I wonder how feasable this would be in the long term as a replacement for solar panels. How much wattage can you get out of a square meter of light exposed surface?
If these things can be tuned to specific frequencies as was suggested, I would think this would have some fun oplications in digital photography miniaturization or transplant retinas or something like that.
- learn mathematics - shoot dope -
It seems to me that it's not really energy power that creates mechanical energy as in "energy conversion" but rather that light energy triggers something in the molecule.
One specific frequency makes it contract, another one makes it expand itself, behaving then much like a spring and possibly moving a weight or bending a board.
the article is light on details (no pun intended), but I don't feel the light energy, related to its frequency has much to do with the released, or activated mechanical energy, and it seems to me that in fact bending the board might represent more work from the molecule than what the activating light is providing, so I think some energy could be leaked from the molecule itself.

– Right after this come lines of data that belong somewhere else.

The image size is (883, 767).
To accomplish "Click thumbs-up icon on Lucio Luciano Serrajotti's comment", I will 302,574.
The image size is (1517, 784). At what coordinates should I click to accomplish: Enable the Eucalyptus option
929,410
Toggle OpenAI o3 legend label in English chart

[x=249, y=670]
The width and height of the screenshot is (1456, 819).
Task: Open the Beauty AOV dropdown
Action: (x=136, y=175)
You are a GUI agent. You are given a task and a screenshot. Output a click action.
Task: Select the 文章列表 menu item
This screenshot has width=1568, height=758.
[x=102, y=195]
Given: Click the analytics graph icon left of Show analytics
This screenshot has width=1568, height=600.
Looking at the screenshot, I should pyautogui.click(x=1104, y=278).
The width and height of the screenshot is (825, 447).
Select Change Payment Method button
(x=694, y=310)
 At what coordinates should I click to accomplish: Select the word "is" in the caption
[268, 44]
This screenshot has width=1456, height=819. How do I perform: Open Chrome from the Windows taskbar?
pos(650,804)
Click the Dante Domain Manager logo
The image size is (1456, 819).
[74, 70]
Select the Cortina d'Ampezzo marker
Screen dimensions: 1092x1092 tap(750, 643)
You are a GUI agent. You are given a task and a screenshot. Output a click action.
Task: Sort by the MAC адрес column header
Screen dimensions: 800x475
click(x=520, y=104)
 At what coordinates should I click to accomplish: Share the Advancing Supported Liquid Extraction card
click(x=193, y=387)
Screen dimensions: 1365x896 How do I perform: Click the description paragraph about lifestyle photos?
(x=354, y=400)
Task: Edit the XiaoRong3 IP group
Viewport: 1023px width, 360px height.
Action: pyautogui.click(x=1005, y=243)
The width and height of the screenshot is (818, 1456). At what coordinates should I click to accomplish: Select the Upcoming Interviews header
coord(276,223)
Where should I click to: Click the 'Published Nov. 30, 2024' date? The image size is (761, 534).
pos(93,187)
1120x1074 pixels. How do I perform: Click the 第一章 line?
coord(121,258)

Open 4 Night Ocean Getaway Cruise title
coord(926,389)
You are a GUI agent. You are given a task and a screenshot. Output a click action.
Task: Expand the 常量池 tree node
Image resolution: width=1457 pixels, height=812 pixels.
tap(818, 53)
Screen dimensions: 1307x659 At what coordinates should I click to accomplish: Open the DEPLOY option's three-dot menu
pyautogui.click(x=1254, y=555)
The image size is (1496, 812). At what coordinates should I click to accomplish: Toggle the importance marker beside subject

Besides, the article says near the end that the molecule breaks after being used a whole day so that tere is work to be done, which makes me feel that indeed, some energy might be taken from the very molecule to achieve the "spring effect".
But then, what work could they actually do against that ? the destruction of the structure is bound to happen unless the pure photonic energy is used in the experiment (but then, why would it break in the first place, and how would that work ?)
Any chemist or physicist to correct me or explain me how this is working ?
*Yawn*. Next, after the commercial break:
-Scientists use magnetism to do stuff
-Scientists use gravity to linearly accelerate falling objects
-Scientists harness laws of physics in a creative fashion
- undoware.ca
So if they get the diving board to move a filter that switches between the two wavelengths, they can make the nanospring flex cyclically?